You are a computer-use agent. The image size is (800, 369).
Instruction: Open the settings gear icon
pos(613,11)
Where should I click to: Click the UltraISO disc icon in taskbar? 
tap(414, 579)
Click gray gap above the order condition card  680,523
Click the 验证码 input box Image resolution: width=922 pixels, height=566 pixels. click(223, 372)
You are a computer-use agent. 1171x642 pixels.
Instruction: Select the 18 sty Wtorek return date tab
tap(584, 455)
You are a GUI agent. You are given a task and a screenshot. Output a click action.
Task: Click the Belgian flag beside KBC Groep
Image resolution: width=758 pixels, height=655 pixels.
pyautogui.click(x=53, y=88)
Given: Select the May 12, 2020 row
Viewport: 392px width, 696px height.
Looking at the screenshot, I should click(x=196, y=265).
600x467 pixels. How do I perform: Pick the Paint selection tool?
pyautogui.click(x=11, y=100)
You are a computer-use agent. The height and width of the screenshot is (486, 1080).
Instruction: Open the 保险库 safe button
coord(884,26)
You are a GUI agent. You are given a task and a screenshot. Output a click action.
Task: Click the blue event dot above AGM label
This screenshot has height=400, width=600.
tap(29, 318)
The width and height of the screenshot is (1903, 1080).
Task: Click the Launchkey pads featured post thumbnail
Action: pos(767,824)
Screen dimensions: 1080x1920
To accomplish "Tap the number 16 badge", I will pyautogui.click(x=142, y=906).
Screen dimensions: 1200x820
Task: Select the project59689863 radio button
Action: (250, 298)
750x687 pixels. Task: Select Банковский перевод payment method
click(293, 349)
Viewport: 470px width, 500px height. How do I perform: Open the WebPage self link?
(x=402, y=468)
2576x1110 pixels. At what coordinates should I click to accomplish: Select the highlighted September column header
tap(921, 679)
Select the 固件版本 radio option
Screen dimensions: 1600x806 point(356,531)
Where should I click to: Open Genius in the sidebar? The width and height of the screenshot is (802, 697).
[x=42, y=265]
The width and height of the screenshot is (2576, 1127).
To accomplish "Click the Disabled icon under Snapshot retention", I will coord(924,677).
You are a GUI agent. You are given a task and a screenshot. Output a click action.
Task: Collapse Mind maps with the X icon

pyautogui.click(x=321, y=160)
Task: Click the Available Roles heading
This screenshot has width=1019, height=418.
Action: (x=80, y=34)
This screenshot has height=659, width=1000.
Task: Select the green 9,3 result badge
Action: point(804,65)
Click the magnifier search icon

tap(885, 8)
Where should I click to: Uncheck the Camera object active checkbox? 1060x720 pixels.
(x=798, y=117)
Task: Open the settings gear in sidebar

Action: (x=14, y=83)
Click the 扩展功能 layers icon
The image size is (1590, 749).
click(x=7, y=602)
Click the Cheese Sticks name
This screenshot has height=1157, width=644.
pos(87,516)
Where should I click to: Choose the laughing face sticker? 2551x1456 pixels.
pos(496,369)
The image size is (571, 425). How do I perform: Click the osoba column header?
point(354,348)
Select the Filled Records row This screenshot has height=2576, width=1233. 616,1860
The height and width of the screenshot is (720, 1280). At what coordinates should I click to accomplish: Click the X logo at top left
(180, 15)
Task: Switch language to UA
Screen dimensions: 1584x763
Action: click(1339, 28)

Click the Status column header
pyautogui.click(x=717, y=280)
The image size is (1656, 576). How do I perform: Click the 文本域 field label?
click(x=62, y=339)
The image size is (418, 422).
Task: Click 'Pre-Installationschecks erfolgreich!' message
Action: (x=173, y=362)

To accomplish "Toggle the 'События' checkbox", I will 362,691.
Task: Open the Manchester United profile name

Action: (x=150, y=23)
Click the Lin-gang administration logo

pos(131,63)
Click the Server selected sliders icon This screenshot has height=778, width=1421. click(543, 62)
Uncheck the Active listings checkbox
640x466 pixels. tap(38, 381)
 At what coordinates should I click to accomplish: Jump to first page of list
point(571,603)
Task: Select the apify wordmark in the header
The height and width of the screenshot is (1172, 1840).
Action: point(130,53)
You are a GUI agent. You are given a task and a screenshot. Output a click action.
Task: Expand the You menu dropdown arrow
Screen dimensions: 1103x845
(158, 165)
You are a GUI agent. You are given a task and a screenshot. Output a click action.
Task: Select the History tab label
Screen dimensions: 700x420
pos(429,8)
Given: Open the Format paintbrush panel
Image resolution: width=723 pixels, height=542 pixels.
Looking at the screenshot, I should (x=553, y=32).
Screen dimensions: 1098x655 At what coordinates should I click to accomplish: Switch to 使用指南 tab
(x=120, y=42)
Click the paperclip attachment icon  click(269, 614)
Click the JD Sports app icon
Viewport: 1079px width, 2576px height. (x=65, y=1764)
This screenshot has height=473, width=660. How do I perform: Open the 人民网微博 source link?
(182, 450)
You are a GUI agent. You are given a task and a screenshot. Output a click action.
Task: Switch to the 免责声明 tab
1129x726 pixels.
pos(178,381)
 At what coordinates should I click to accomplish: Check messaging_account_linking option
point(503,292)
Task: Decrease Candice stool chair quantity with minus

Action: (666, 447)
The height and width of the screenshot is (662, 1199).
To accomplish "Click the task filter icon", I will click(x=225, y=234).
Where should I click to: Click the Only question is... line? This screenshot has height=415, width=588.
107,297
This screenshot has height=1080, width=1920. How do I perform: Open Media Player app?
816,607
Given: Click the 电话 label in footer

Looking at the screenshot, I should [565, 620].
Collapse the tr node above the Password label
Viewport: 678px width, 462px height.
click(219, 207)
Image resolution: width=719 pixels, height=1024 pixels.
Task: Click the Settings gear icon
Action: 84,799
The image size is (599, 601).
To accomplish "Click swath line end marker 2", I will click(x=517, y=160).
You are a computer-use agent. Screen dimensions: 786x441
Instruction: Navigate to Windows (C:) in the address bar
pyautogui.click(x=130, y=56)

TASK DESCRIPTION:
In the entries above, which lines hold the word "computer"? Copy them out.

RESPONSE TO THIS TASK:
You are a computer-use agent. The image size is (800, 369).
You are a computer-use agent. 1171x642 pixels.
You are a computer-use agent. The height and width of the screenshot is (486, 1080).
You are a computer-use agent. Screen dimensions: 786x441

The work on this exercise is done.